## Try it
Below are entries with pictures among them; reproduce exactly, and only, the lines from the one containing "Copy the Python code block" down to the one containing "This screenshot has", without the pictures.

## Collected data
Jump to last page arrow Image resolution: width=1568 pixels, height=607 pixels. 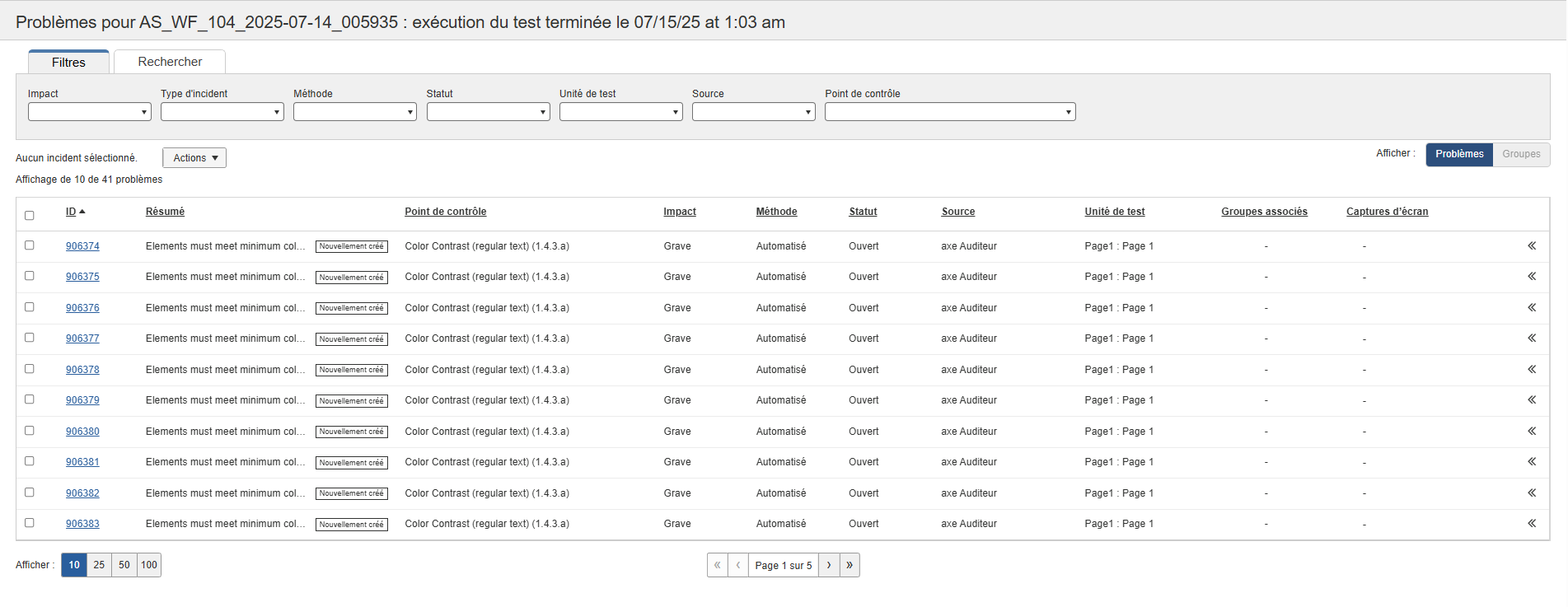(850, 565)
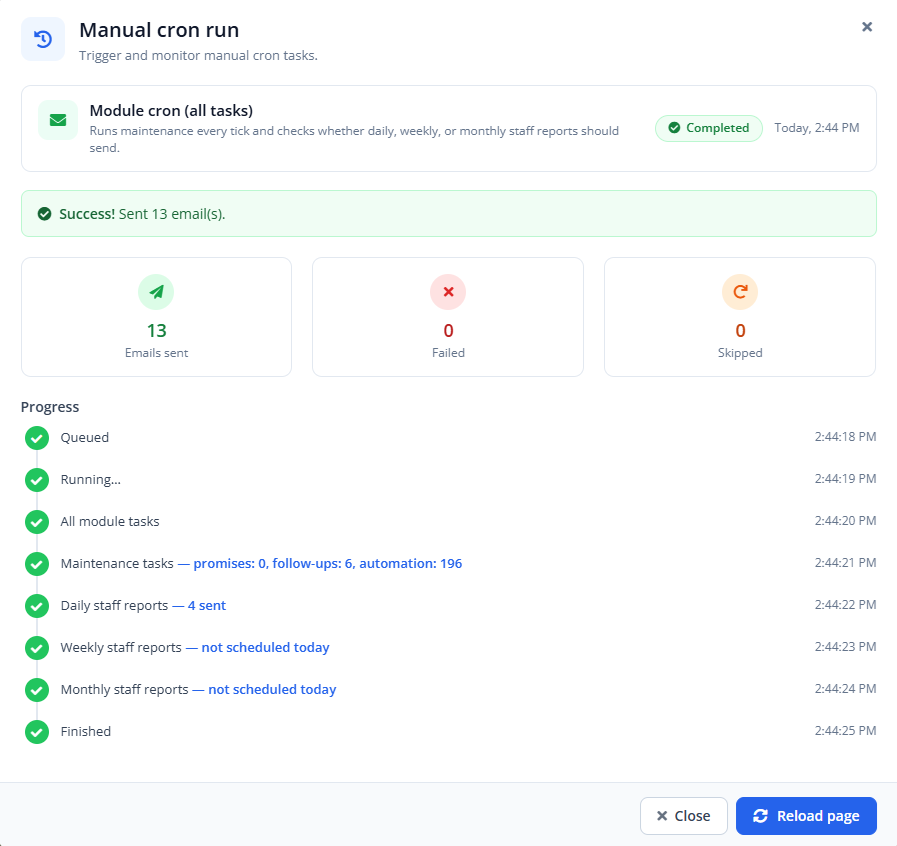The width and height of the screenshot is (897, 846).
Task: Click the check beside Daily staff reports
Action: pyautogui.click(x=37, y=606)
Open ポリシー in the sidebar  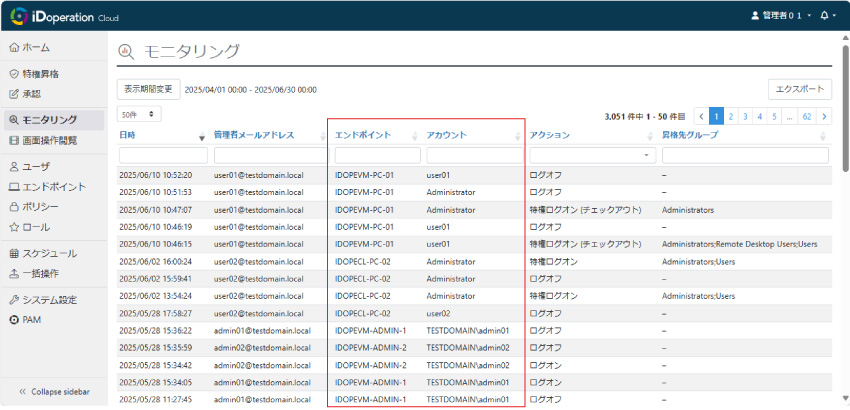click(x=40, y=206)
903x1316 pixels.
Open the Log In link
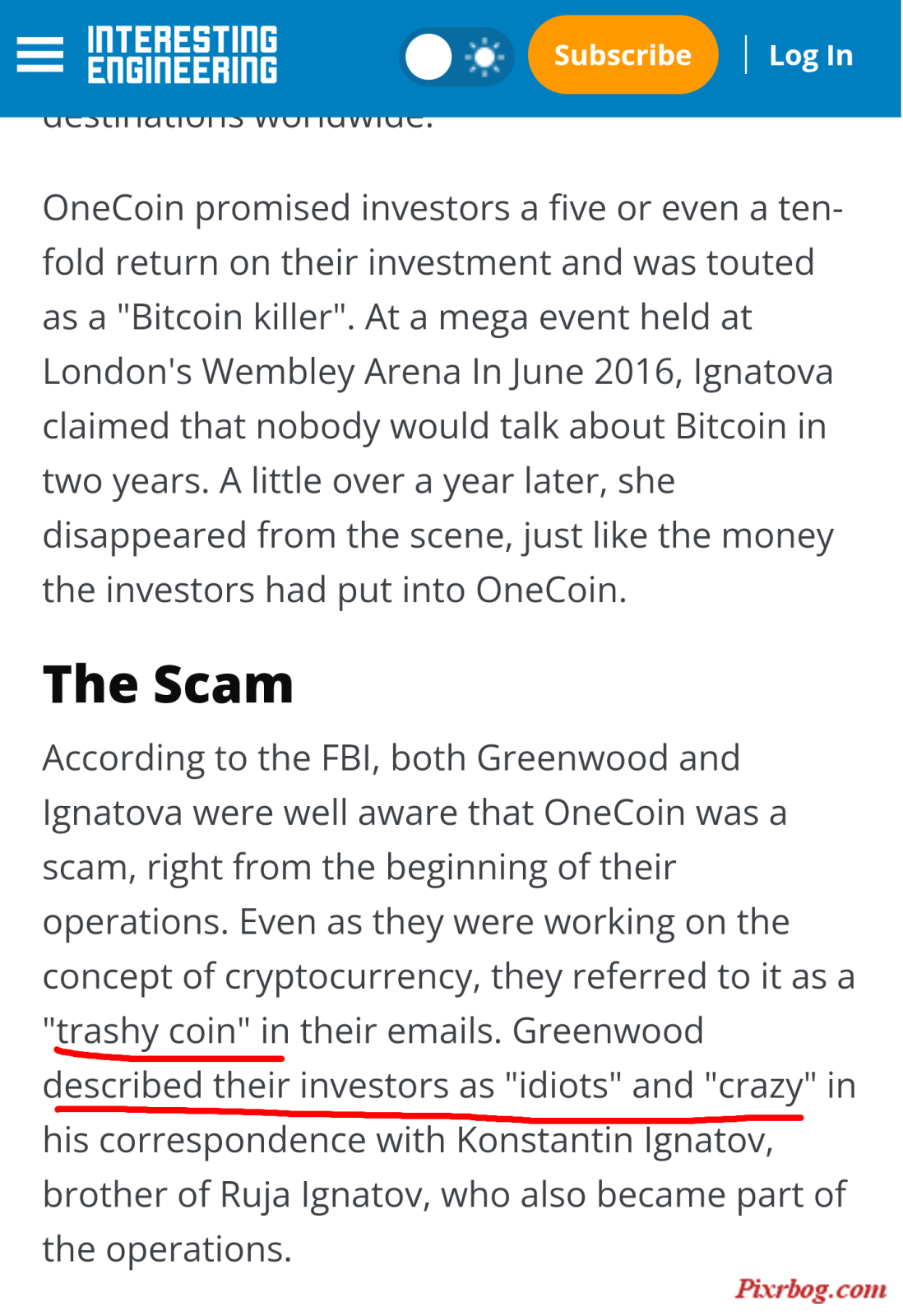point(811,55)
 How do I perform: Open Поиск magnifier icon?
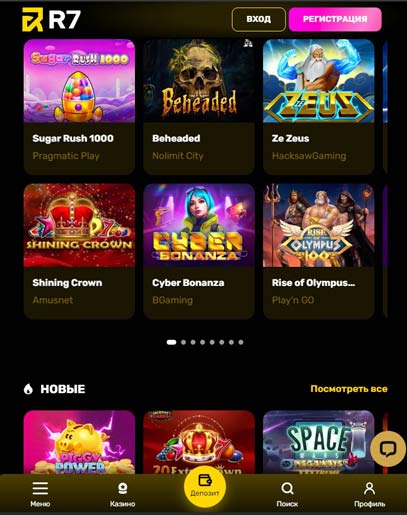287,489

---

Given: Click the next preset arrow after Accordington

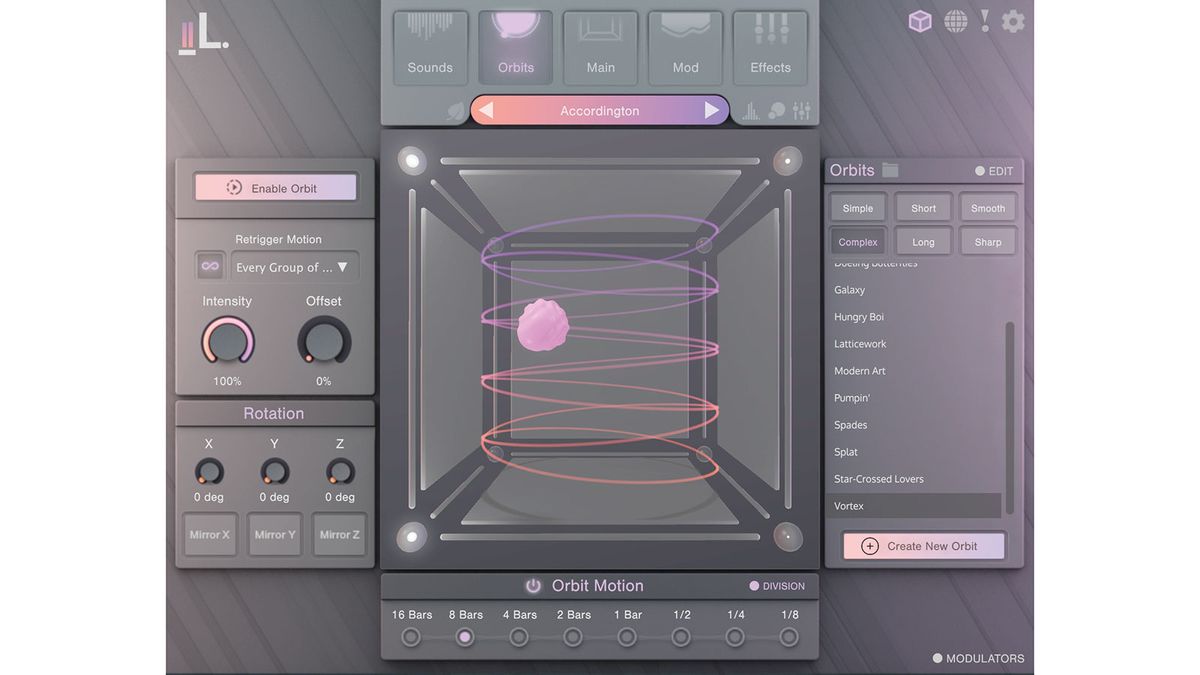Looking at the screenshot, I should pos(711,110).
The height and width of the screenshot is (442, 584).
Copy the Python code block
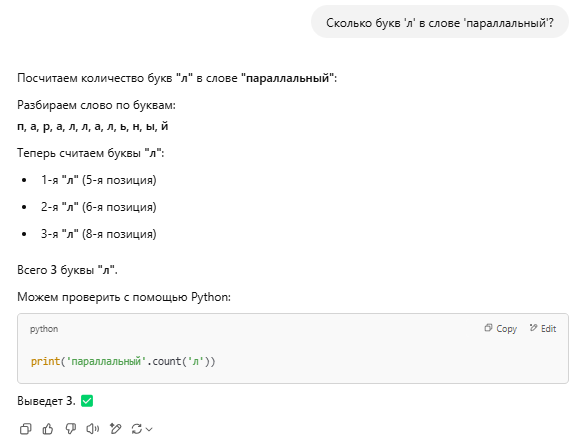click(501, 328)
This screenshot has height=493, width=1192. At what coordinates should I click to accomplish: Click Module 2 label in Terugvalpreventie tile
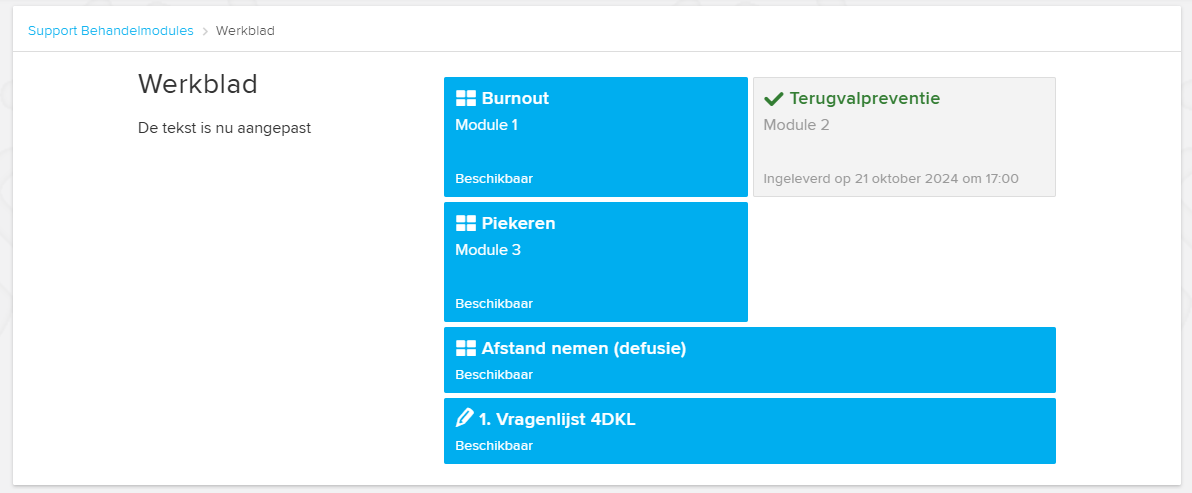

## Reply to the task
Copy the Python code block
click(501, 328)
This screenshot has height=493, width=1192. At what coordinates should I click to accomplish: Click Module 2 label in Terugvalpreventie tile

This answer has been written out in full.